I know that the CrtAllocator
is the C runtime allocator and uses malloc
/realloc
/free
, and I know that the MemoryPoolAllocator
is the default allocator and allocates memory sequentially
.
I don't understand why the MemoryPoolAllocator
is considered more efficient than the CrtAllocator
. Does the MemoryPoolAllocator
just default allocate a large block of memory and just add entries into it each time Parse()
is called? If so, does that mean the CrtAllocator
calls malloc
for every new Parse()
?
The docs indicate this for the CrtAllocator
: When there is a lot of add and remove operations, this allocator may be preferred. But this allocator is far less efficient than MemoryPoolAllocator.
but it does not explain why it is better for a lot of adds/remove vs the MemoryPoolAllocator
or why/how it is far less efficient than MemoryPoolAllocator
.
The primary use case I care about is quickly parsing JSON responses from the Web. My plan is to just allocate a large buffer and reuse it for every response. I think I can just use ParseInsitu()
and clear the buffer every time.
Does it matter which Allocator I use for this use-case?
If you're simply grabbing a huge block of memory once and implementing your own memory pooling, just use the crtAllocator
. Otherwise use the MemoryPoolAllocator
which effectively borrows memory from the system and subdivides it as and when required.
Using a memory pool means that when a memory grab request is made, you keep the code running in user space, so there is no context-switching to kernel/protected mode and there is no need to possibly wait for mutexes for the kernel's memory allocator. (Unless it needs to borrow more memory to satisfy a memory grab request, but this won't be often).
The caveat is that the program would appear to be "using" more memory than it would otherwise need to; you're effectively bolting on a massive cache. Also you may need to pay attention to how the blocks are managed by the pooler if fragmentation becomes an issue. Managers such as Delphi's FastMM
provides different areas for small, medium and large blocks to mitigate this.
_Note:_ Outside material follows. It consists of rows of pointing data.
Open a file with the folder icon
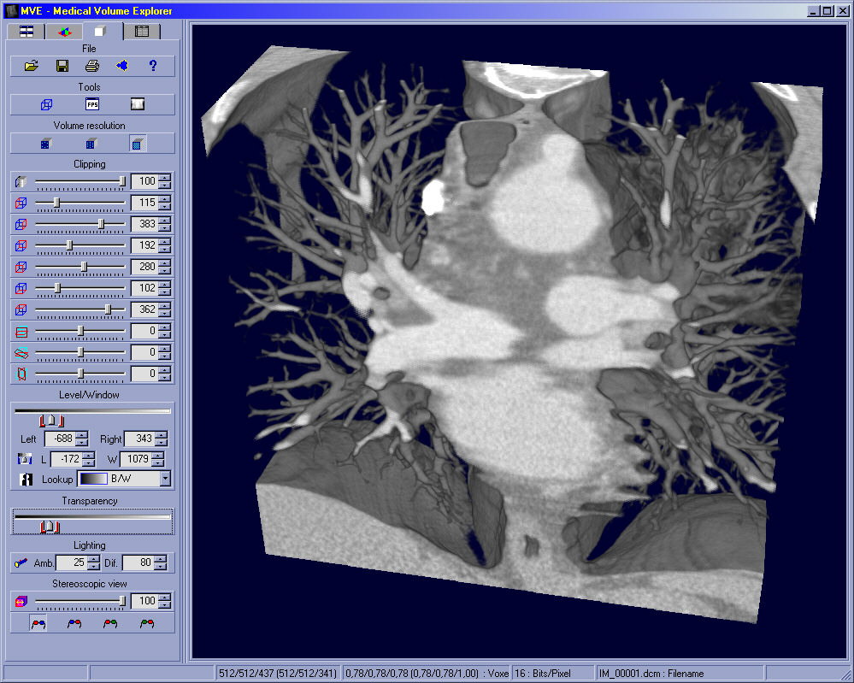This screenshot has width=854, height=683. 32,66
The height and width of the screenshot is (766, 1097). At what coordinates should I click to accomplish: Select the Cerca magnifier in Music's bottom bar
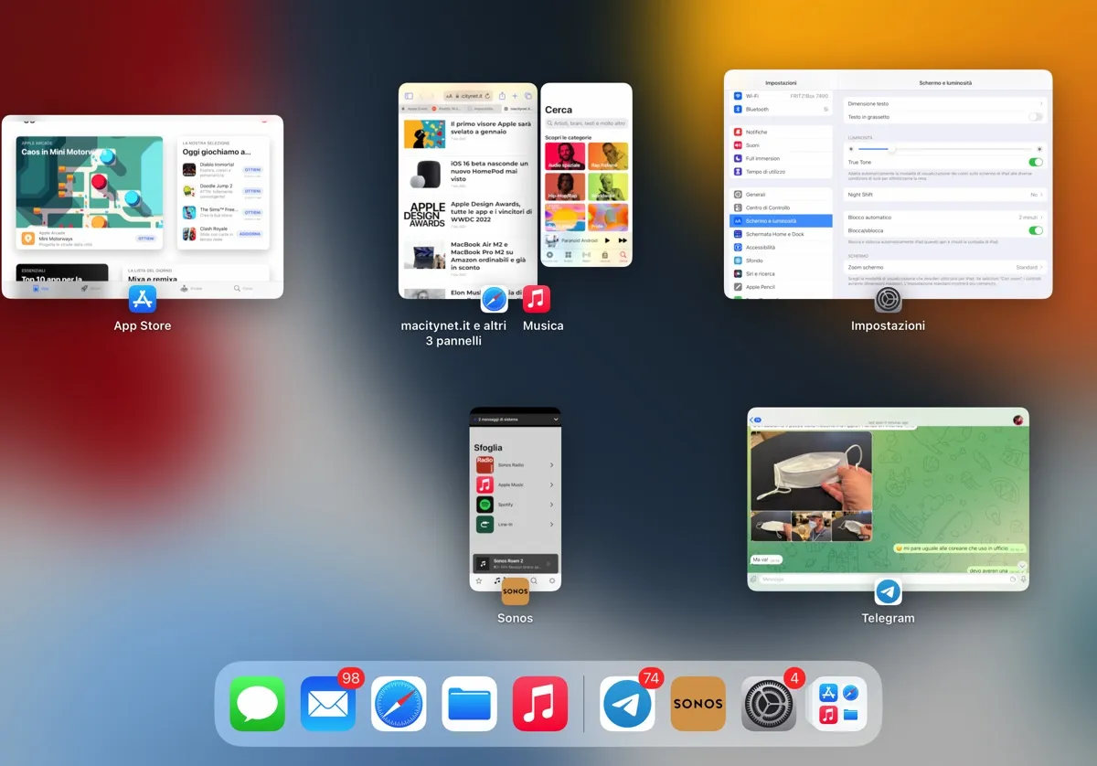pos(623,256)
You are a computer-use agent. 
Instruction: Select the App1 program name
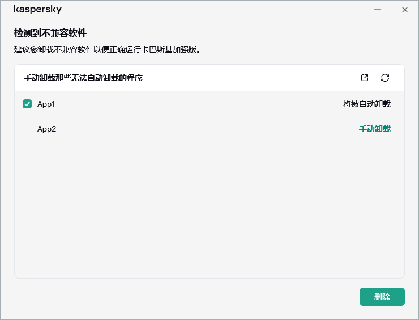tap(46, 104)
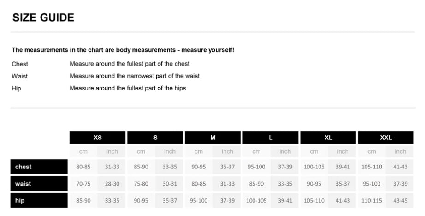
Task: Click the XL size column header
Action: click(x=328, y=138)
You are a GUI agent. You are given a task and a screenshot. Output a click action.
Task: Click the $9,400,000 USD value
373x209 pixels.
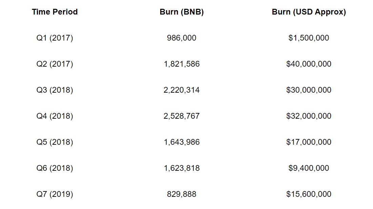309,168
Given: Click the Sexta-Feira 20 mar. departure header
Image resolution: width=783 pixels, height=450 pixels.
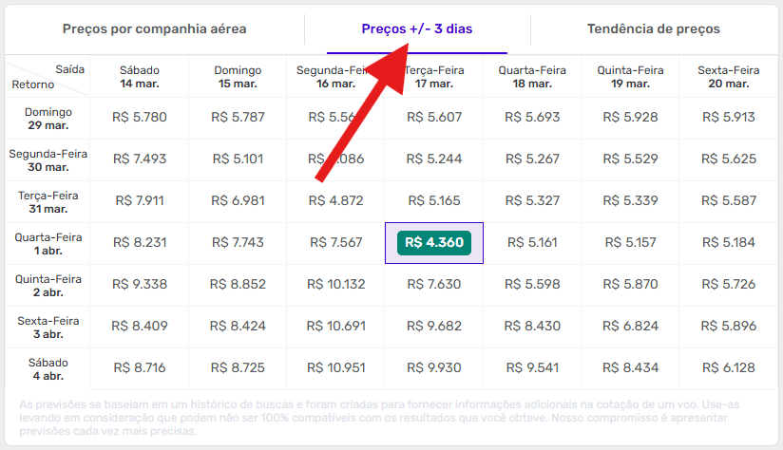Looking at the screenshot, I should [x=729, y=76].
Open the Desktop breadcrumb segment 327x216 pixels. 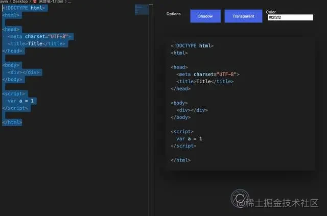pos(20,2)
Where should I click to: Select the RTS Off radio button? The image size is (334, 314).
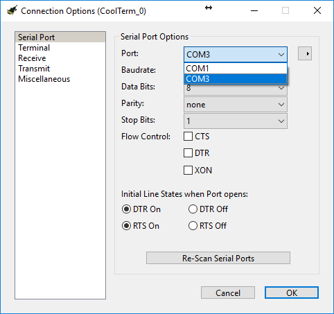pyautogui.click(x=193, y=226)
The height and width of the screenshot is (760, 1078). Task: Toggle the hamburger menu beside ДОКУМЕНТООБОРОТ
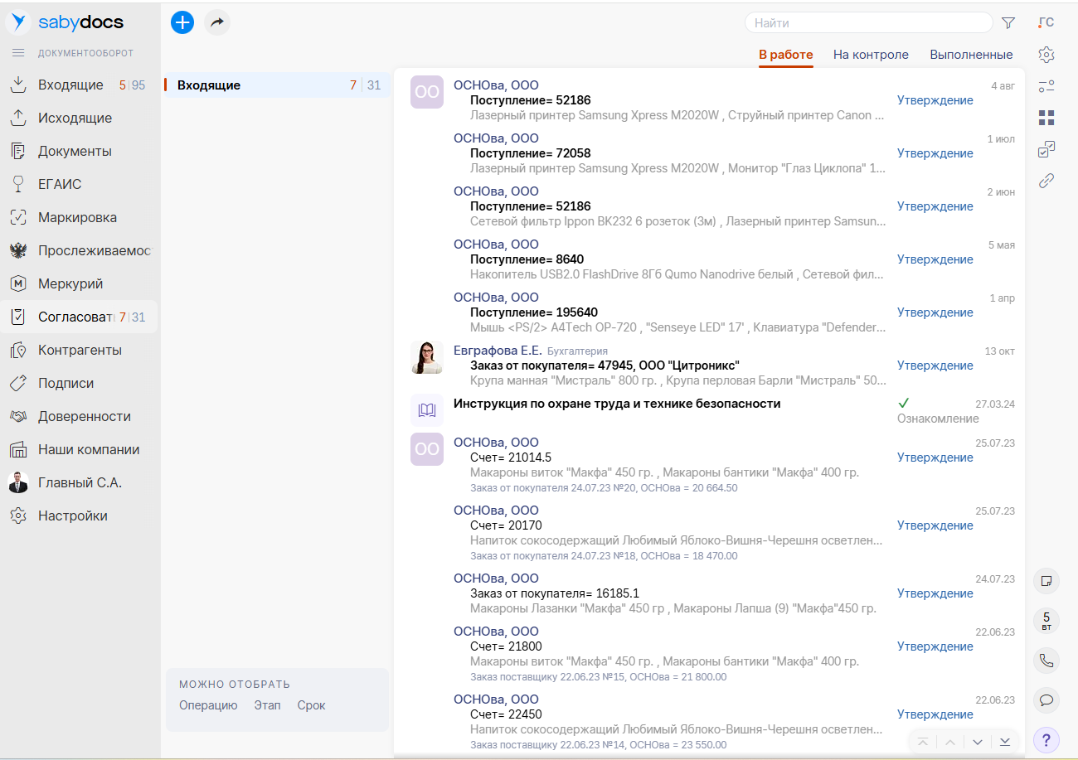pos(17,53)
In most cases any downsides of a Memory Pool shouldn't be a problem though; use everything in moderation ;)
Check out the Wikipedia article: https://en.wikipedia.org/wiki/Memory_pool
In your case you may wish to just use CrtAllocator to make an initial memory grab, and then free it and grab a bigger block if it needs to grow. You might then consider freeing that at a later stage if the system memory becomes constrained. You may even want to consider keeping a small block
and a large block
so that the small block is always resident but you could let the large block come and go.
This keeps the memory footprint low, but allows you to also handle large requests, but also deny large requests if memory becomes constrained, whilst keeping the small block such that you don't end up with a situation of having no memory to grab at all.